Common data structures and applications

Preface

Data structures are the way computers store and organize data. At work, we usually use the encapsulated collection API directly, so that we can complete tasks more efficiently. But as a programmer, it is very important to master the data structure, because it can help us better understand and design algorithms, thereby improving the efficiency and reliability of the program. This article will introduce several common data structures. By understanding the characteristics and advantages of these data structures, you can better choose the appropriate data structure in different scenarios.

Introduction to data structures

Common data structures are broadly divided into two types: linear and nonlinear.

The linear data structure is as its name implies, and the image of the overall structure is a straight line. Including arrays, linked lists, stacks, queues, etc.
Nonlinear data structures include trees, heaps, graphs, etc.

array

An array is a collection composed of multiple elements, as shown in the figure below

Insert image description here

The space for storing arrays in memory is continuous, and each element occupies a certain amount of memory space. This is why you need to specify the length when declaring an array, otherwise you will not know how much space it will occupy. Taking the Java language as an example, when an array is declared, the array variable will point to the starting address of the array object, which is the position of the first element, as shown below

Insert image description here

From this point of view, when querying an element in the array, the memory address of this element can be calculated through the subscript. For example, if you want to find the element with subscript 2, then the memory address of arr[2] = the memory of arr Address + 2 * element size, that is, the element can be accessed directly through the memory address, and the time complexity is O(1).

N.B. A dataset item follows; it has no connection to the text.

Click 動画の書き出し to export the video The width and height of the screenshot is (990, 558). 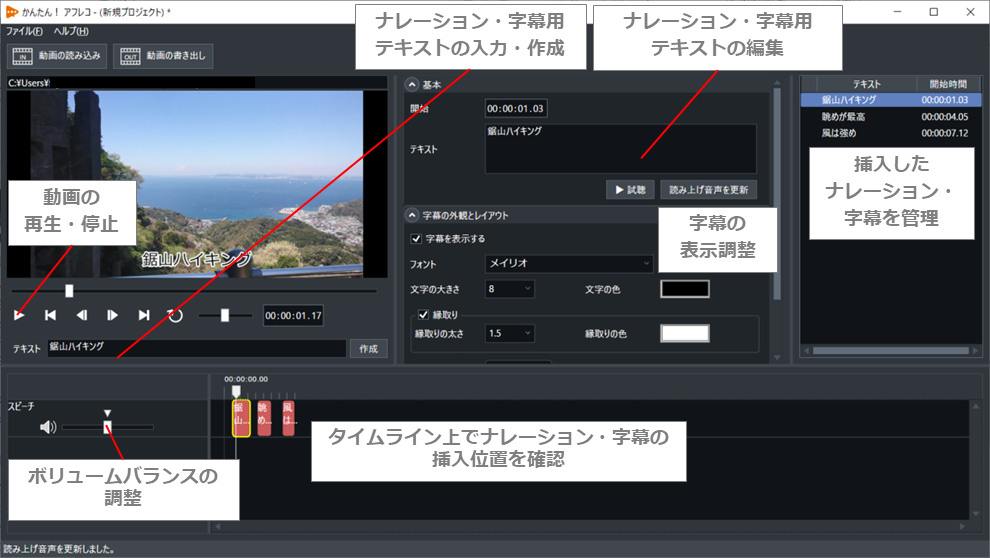tap(163, 56)
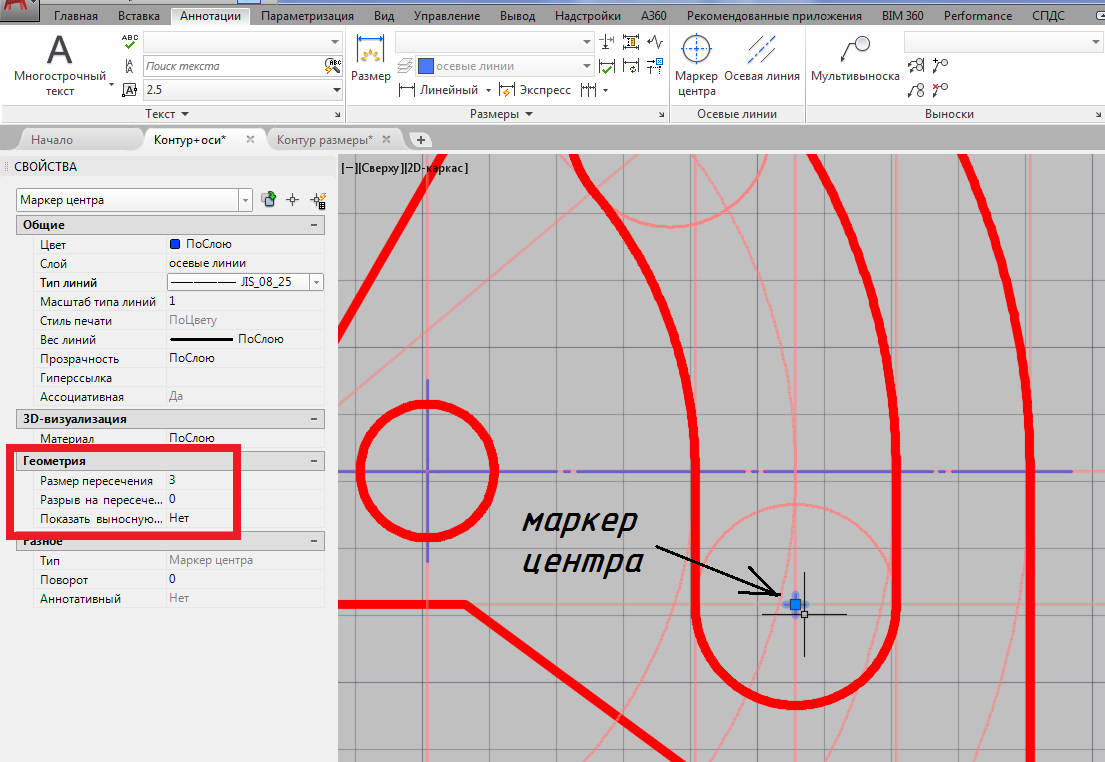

However, arrays also bring a problem: since the length of the array is fixed, adding or deleting elements will involve creating a new array to replace the original array, resulting in high complexity. For example, the following code demonstrates how to add an element to the end of an array:

int[] arr = {
    
    1, 2, 3, 4, 5};  
  
arr[arr.length] = 6; // 将要添加的元素放到数组的最后一个位置  
  
int[] newArr = new int[arr.length + 1]; // 创建一个新的数组,长度加1  
  
for (int i = 0; i < newArr.length; i++) {
    
      
    newArr[i] = arr[i]; // 将原数组中的元素复制到新数组中  
}  
  
arr = newArr; // 使用新数组替换原数组

The activities of the sample code in memory are as follows:

Insert image description here

There are many underlying implementations of collections in Java that are based on arrays, such as the commonly used ArrayList, Vector, HashMap, ArrayBlockingQueue, etc.

linked list

A linked list consists of a series of nodes. Each node includes two parts: one is the data field that stores the data element, and the other is the pointer field that stores the address of the next node. Taking Java as an example, the structure of a node is expressed as follows:

public class Node<T> {
    
    

    //存储数据元素的数据域
    private T value;

    //下一个节点地址的指针域
    private Node next;
}

The pointer of each element points to the next element, thus forming a linked list, as shown in the figure below.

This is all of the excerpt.